No mejora su imagen el Real Madrid, y en Leganés volvió a dejar claro que es un equipo en decadencia y cuyo ciclo ha tocado a su fin.

En un partido igualado en el que se adelantaron los pepineros, un tanto de Benzema al menos evitó una sonrojante derrota.

La primera ocasión para los blancos llegó pronto, en una gran acción de Asensio, que controló con maestría y se plantó solo ante Cuéllar, pero su disparo, inocente, lo atajó el Pichu sin dificultades.

No fue más que un espejismo en un primer tiempo paupérrimo de los blancos, convertidos en un equipo sin alma. La respuesta del Leganés llegó por medio de Braithwaite, pero su remate se fue desviado por muy poco.

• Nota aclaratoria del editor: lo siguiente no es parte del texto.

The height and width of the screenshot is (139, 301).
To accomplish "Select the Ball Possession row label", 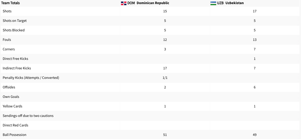I will (x=15, y=135).
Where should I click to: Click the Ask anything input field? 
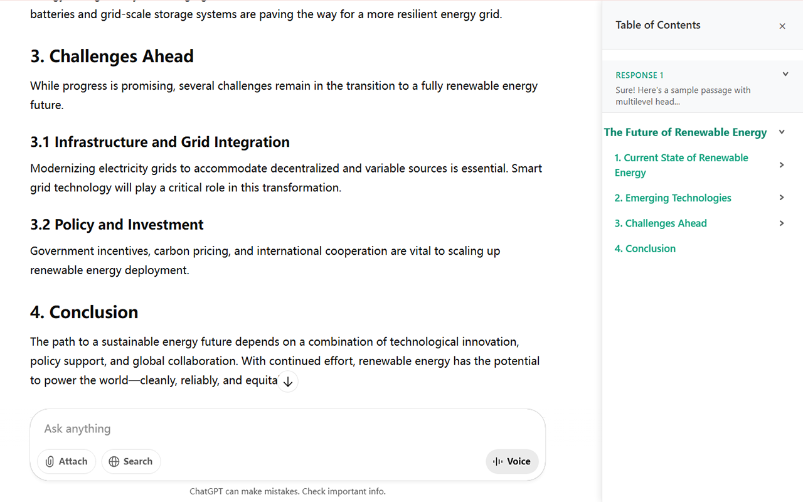[x=287, y=429]
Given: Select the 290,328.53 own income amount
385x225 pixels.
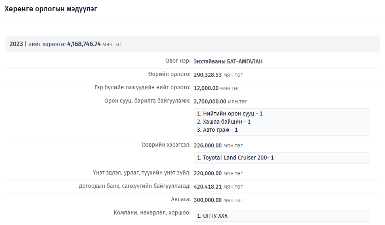Looking at the screenshot, I should click(x=208, y=75).
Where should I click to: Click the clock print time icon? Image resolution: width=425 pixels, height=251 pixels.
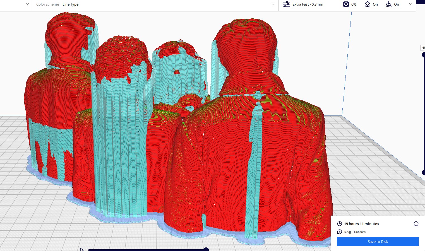point(339,224)
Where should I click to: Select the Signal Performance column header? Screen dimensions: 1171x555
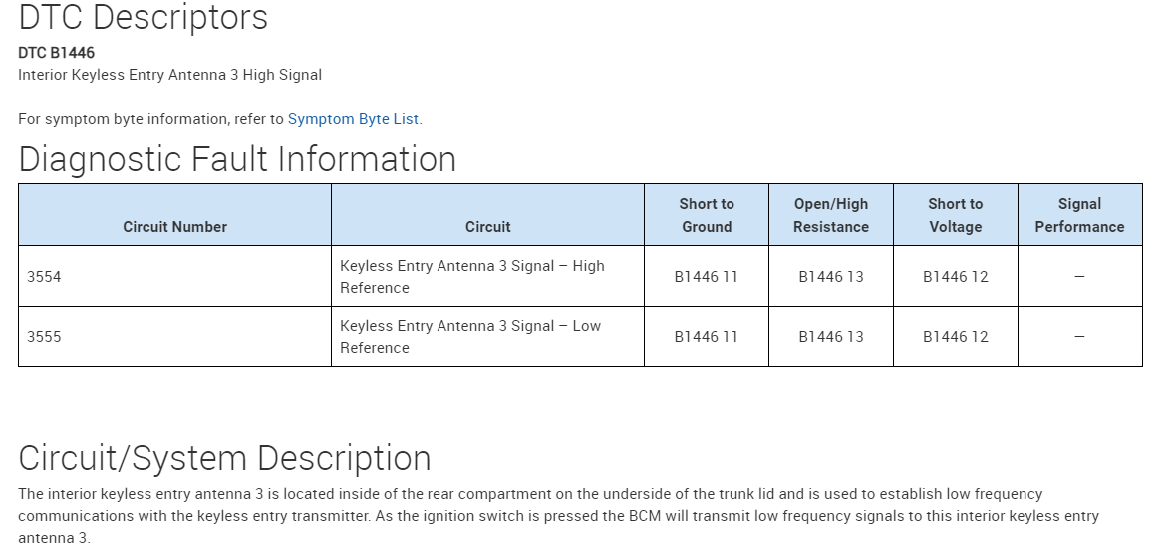tap(1079, 215)
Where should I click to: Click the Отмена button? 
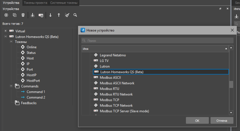pos(222,121)
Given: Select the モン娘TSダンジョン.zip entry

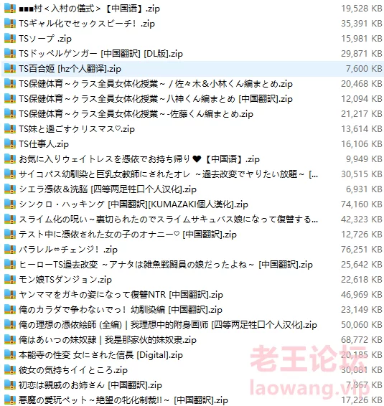Looking at the screenshot, I should click(x=65, y=280).
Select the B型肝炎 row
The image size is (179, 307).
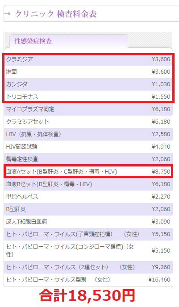88,209
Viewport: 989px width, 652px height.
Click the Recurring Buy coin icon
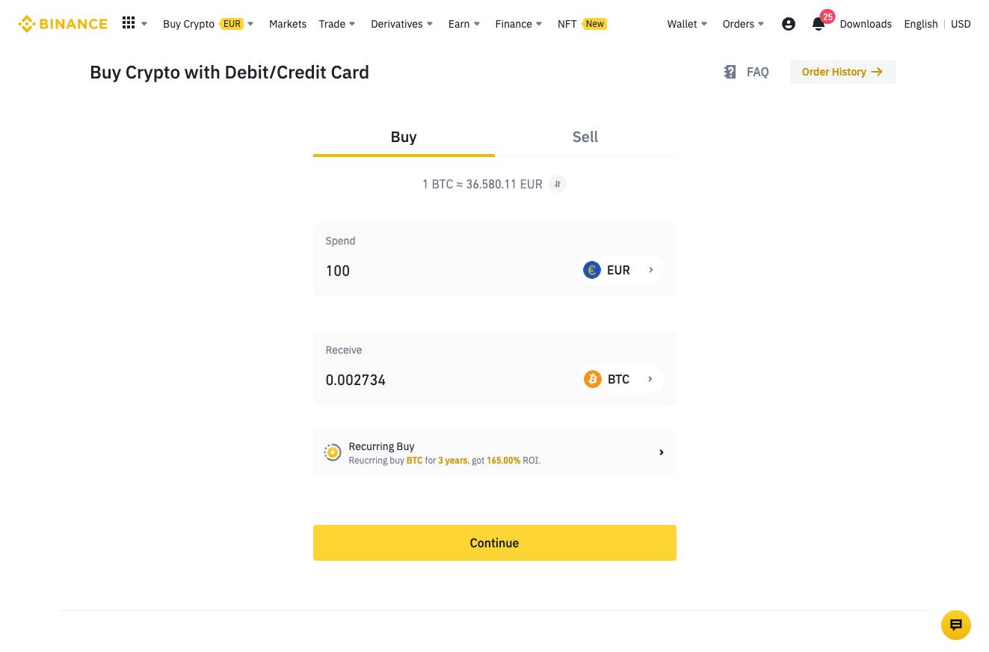(x=333, y=452)
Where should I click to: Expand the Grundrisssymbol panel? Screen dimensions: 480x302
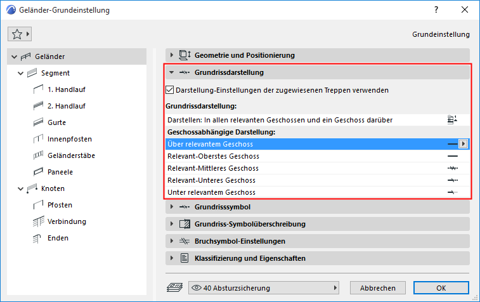(172, 207)
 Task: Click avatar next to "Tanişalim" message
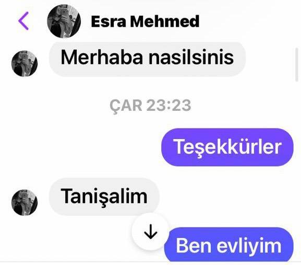pos(25,202)
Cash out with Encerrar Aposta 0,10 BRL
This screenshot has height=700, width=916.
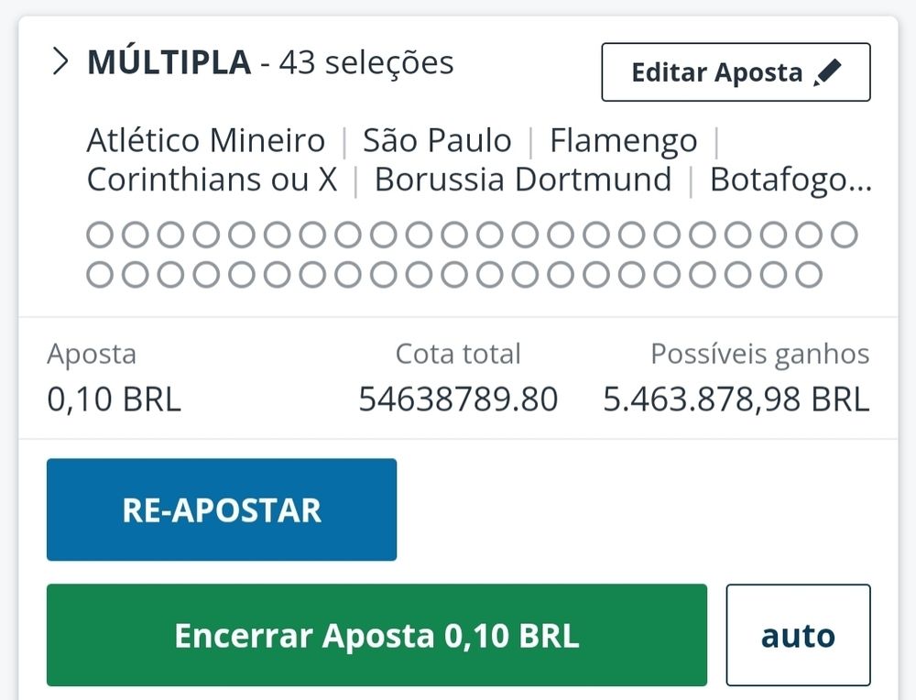[x=376, y=635]
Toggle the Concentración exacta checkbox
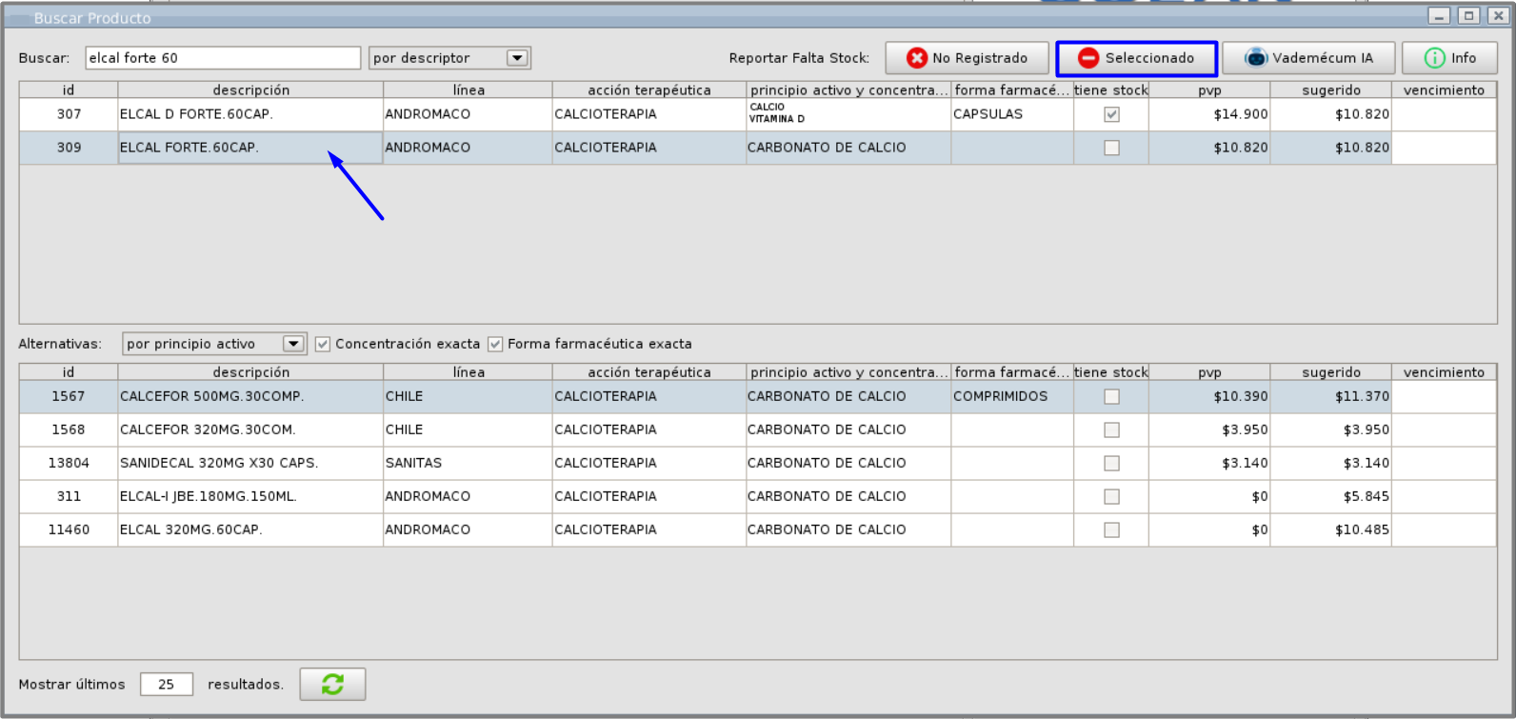Screen dimensions: 1516x719 (323, 344)
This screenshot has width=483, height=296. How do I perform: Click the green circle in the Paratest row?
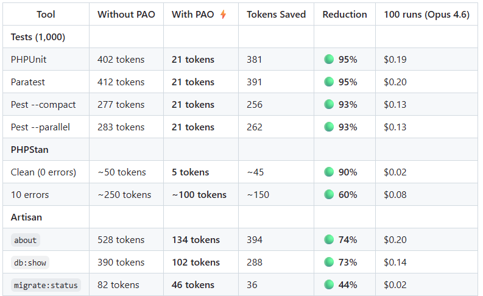pyautogui.click(x=329, y=82)
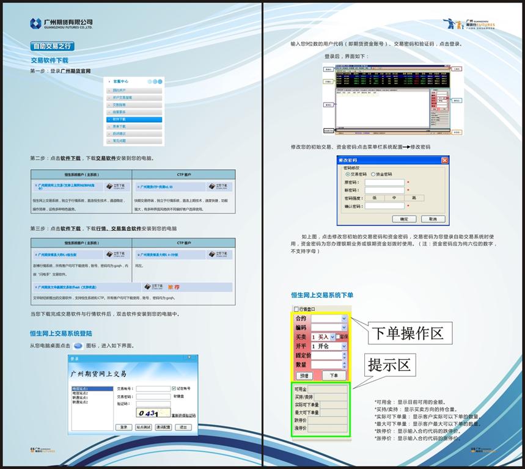This screenshot has height=469, width=525.
Task: Select the 交易密码 radio button
Action: coord(348,174)
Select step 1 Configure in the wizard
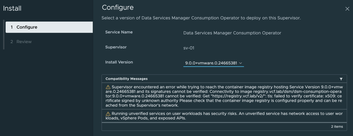 tap(49, 27)
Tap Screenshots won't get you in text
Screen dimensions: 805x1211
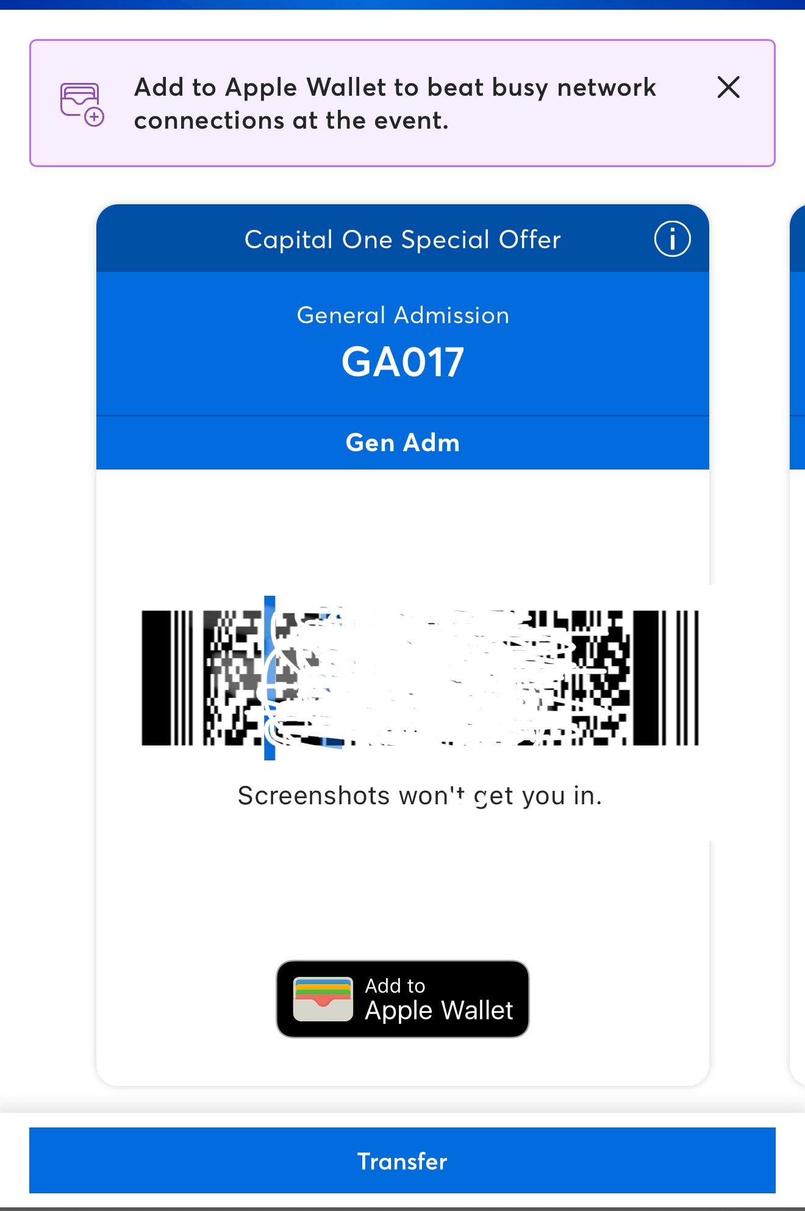[420, 796]
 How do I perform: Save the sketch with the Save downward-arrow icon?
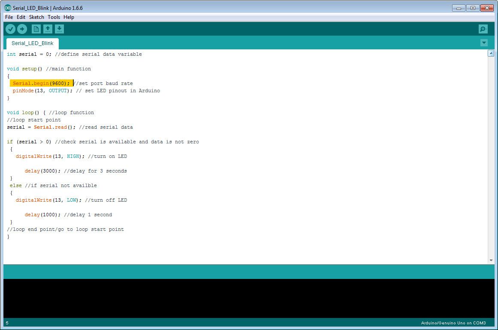(x=59, y=29)
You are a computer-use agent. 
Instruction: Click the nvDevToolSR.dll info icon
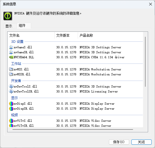[11, 91]
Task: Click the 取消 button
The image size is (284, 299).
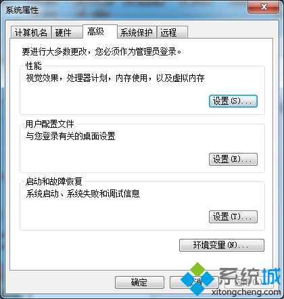Action: (x=194, y=282)
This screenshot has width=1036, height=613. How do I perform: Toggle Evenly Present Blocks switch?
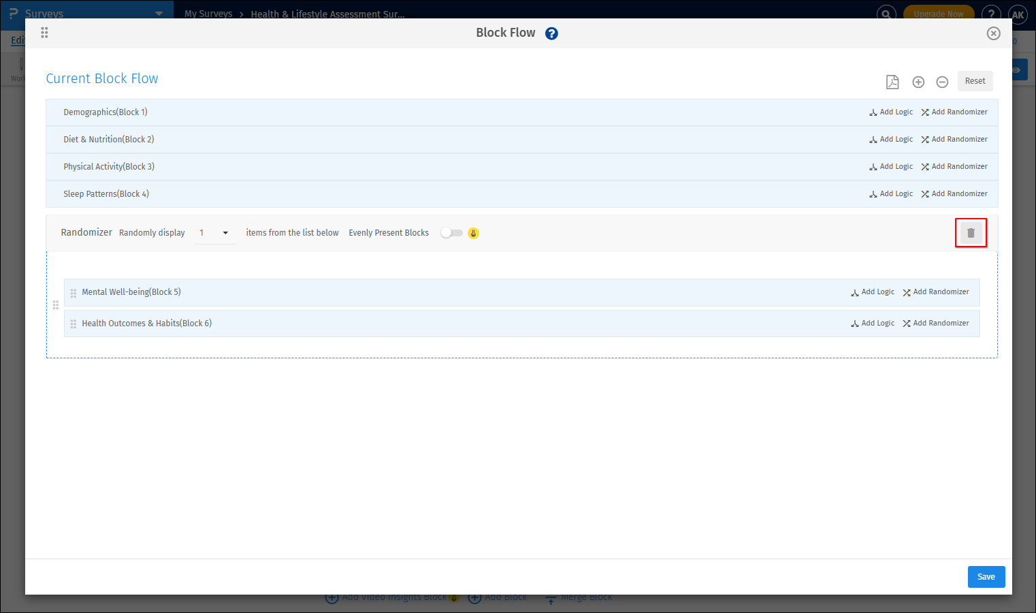tap(451, 232)
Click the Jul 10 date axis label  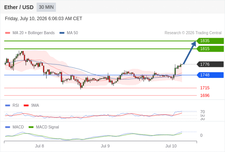pos(171,146)
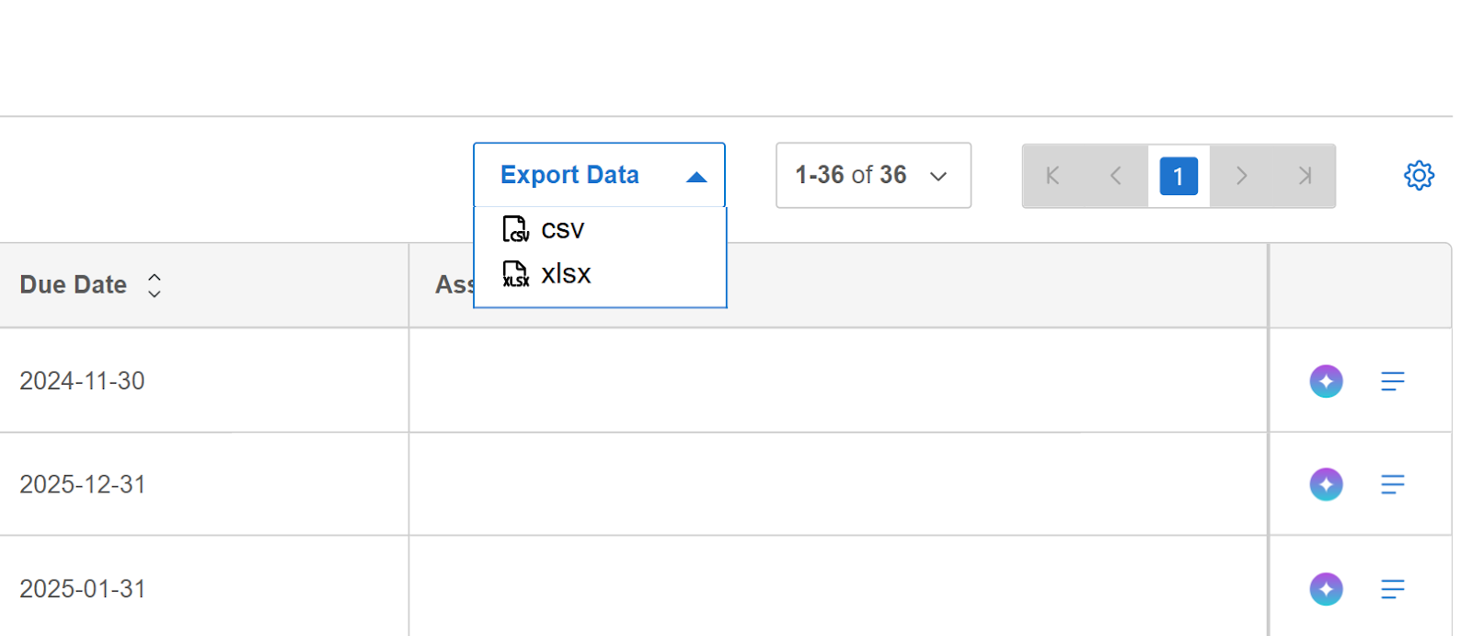Select page number 1
Image resolution: width=1472 pixels, height=636 pixels.
pos(1179,176)
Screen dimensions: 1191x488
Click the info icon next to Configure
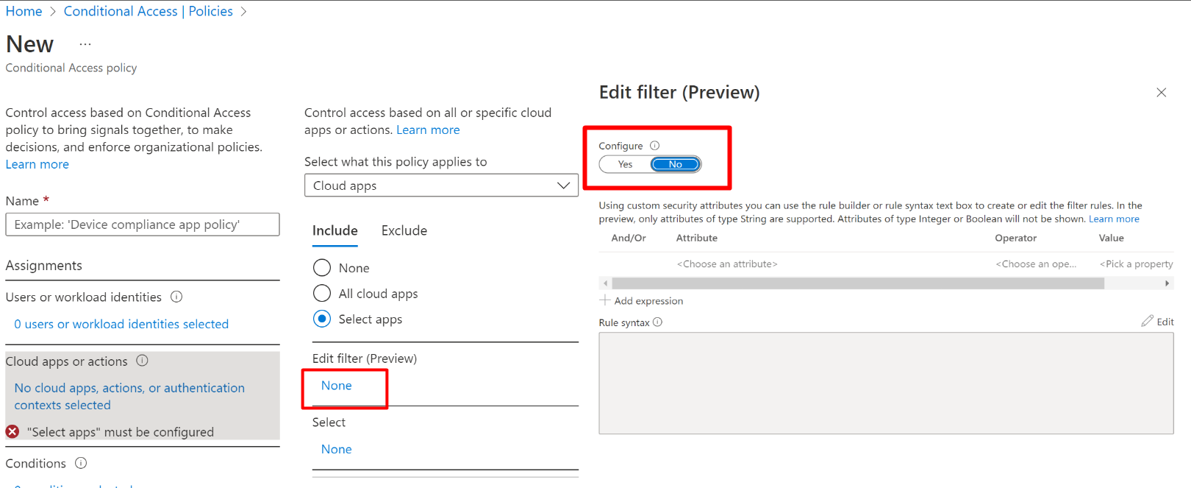[x=654, y=146]
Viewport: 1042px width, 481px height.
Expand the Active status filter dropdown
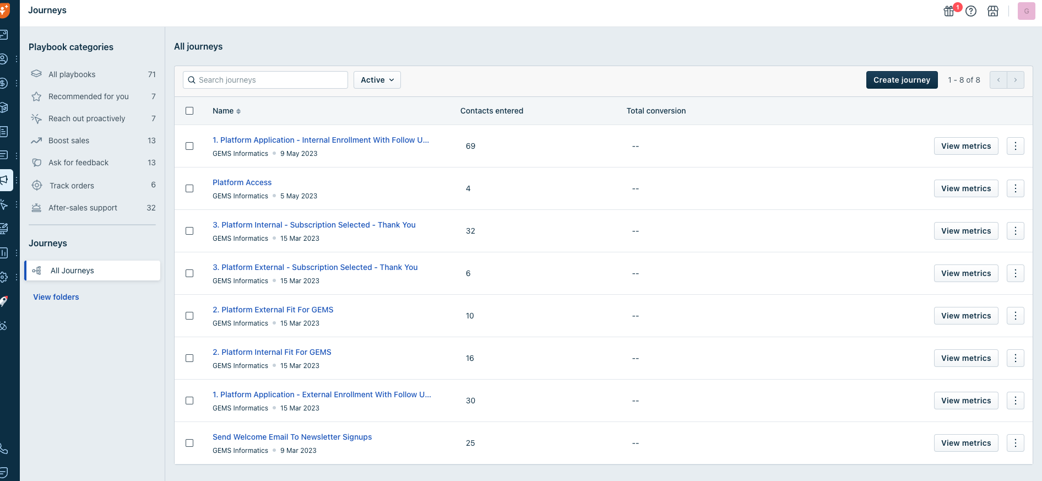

El premio a la mayor intensidad de los pepineros llegó justo antes del descanso, tras un saque de banda que desnudó la defensa madridista. Braithwaite aguantó de espaldas y cedió a Jonathan Silva, que se sacó un disparo ajustado al palo para batir a Keylor.

Tras el descanso, no tardó demasiado en empatar el Madrid. Una gran maniobra de Modric en la frontal dejó solo a Benzema, que en su segundo disparo batió a Cuéllar.

Balones al área

El gol espoleó a los locales, mucho más ambiciosos que un Madrid ramplón, y a base de meter balones al área metió el miedo en el cuerpo al conjunto ayer de rojo.

Sin embargo, la mejor ocasión fue madridista, en un pase al hueco de Benzema, de nuevo el mejor de los suyos, que Asensio no pudo aprovechar ante la rapidez en la salida de Cuéllar.

Entraron en los minutos finales Lucas y Bale, pero el Madrid no mejoró demasiado. El Leganés vio como a Braithwaite se le anulaba un gol por un claro fuera de juego y Marcelo tuvo la última con un potente chut que repelió el Pichu.

El empate aleja a los de Zidane de su triste objetivo, el de quedar al menos segundos en LaLiga: el Atlético se aleja a cuatro puntos con seis jornadas por jugarse.